◆ **PASSAGE PROVIDED**:
Geocoding converts addresses (e.g. "100 Queen St, Toronto, ON M5H 2N2") into geographic coordinates (e.g. [-79.3840, 43.6536]) that can be plotted on a map and analyzed in GIS or Python.

Of course we could simply input the string for an address into Google Maps, search for it, and manually record the coordinate location. However, this wouldn’t be practical if we had a big list of addresses. Let’s take the .csv data that we loaded for library locations. There are 112 in Toronto!

df_tpl[["BranchName","Address"]]
BranchName Address
0 Albion 1515 Albion Road, Toronto, ON, M9V 1B2
1 Albert Campbell 496 Birchmount Road, Toronto, ON, M1K 1N8
2 Alderwood 2 Orianna Drive, Toronto, ON, M8W 4Y1
3 Agincourt 155 Bonis Avenue, Toronto, ON, M1T 3W6
4 Armour Heights 2140 Avenue Road, Toronto, ON, M5M 4M7
... ... ...
107 Woodview Park 16 Bradstock Road, Toronto, ON, M9M 1M8
108 Woodside Square Woodside Square Mall, 1571 Sandhurst Circle, T...
109 Wychwood 1431 Bathurst Street, Toronto, ON, M5R 3J2
110 Yorkville 22 Yorkville Avenue, Toronto, ON, M4W 1L4
111 York Woods 1785 Finch Avenue West, Toronto, ON, M3N 1M6

112 rows × 2 columns

A geocoding function, either in Python or GIS, typically relies on an external geocoder, a service that turns addresses or place names into map coordinates. Large companies like Google, Apple, and Mapbox provide geocoding services. However, these require an API key and often have a tiered pricing model. There are free tools as well, for example Nominatim which queries OpenStreetMap’s database. This is what we will use in this notebook.

◆ **REQUIRED TASKS**:
[a] Answer these questions about the geocoding passage, one answer per line, marked like the questions:
(i) How many library locations in Toronto does it report?
(ii) What coordinates does it give for the example address "100 Queen St, Toronto, ON M5H 2N2"?
(iii) Which free tool will the notebook use, and whose database does that tool query?
[b] Which companies does the geocoding passage name as providers of geocoding services?

◆ **MATERIAL SHOWN**:
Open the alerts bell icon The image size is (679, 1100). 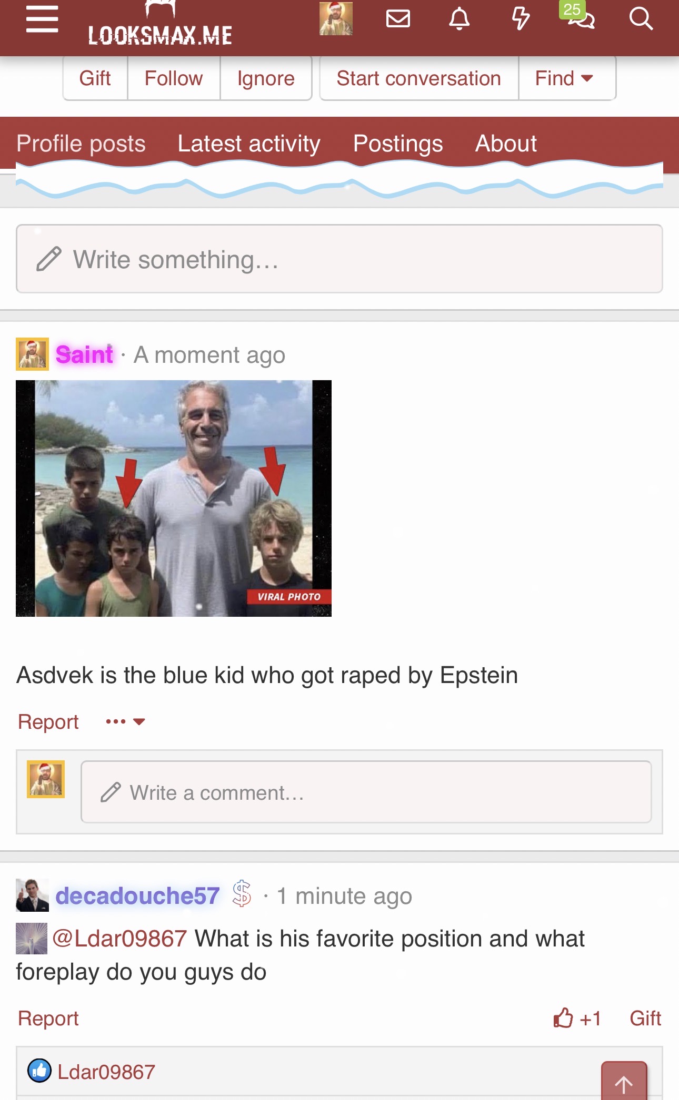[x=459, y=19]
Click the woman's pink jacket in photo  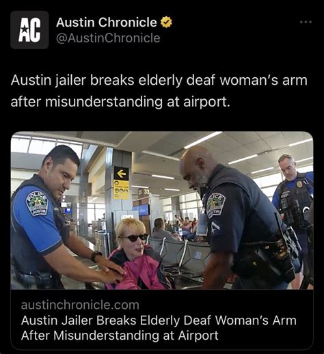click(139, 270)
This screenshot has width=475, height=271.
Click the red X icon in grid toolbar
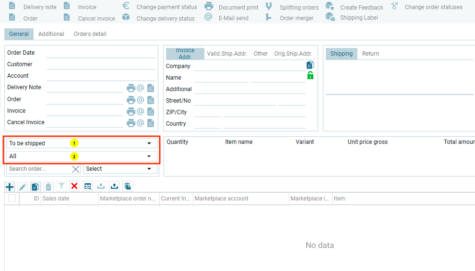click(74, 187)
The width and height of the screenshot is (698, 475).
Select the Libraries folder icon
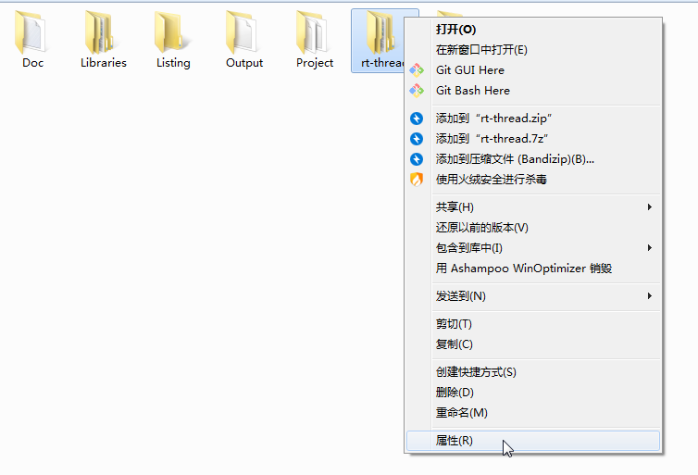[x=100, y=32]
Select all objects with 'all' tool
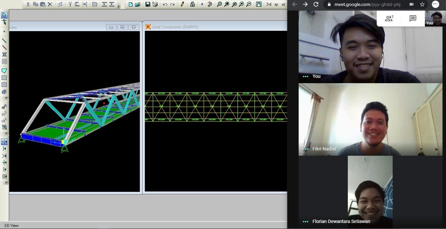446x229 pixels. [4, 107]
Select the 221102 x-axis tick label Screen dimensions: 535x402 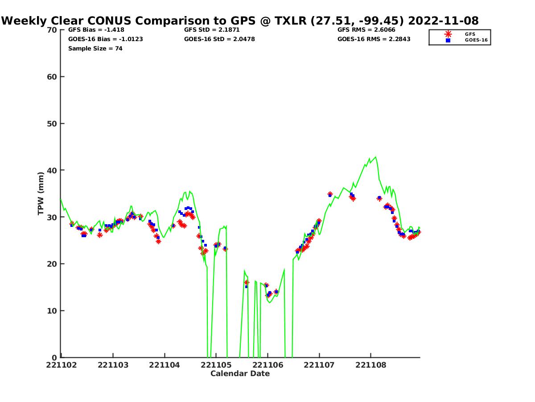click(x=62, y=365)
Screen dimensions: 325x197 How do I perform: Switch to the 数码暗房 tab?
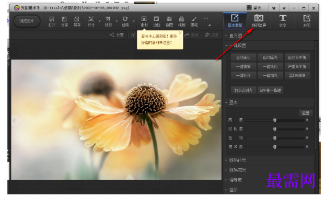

◆ **SOLUTIONS**:
[a]
(i) 112
(ii) [-79.3840, 43.6536]
(iii) Nominatim, which queries OpenStreetMap's database

[b] Google, Apple, Mapbox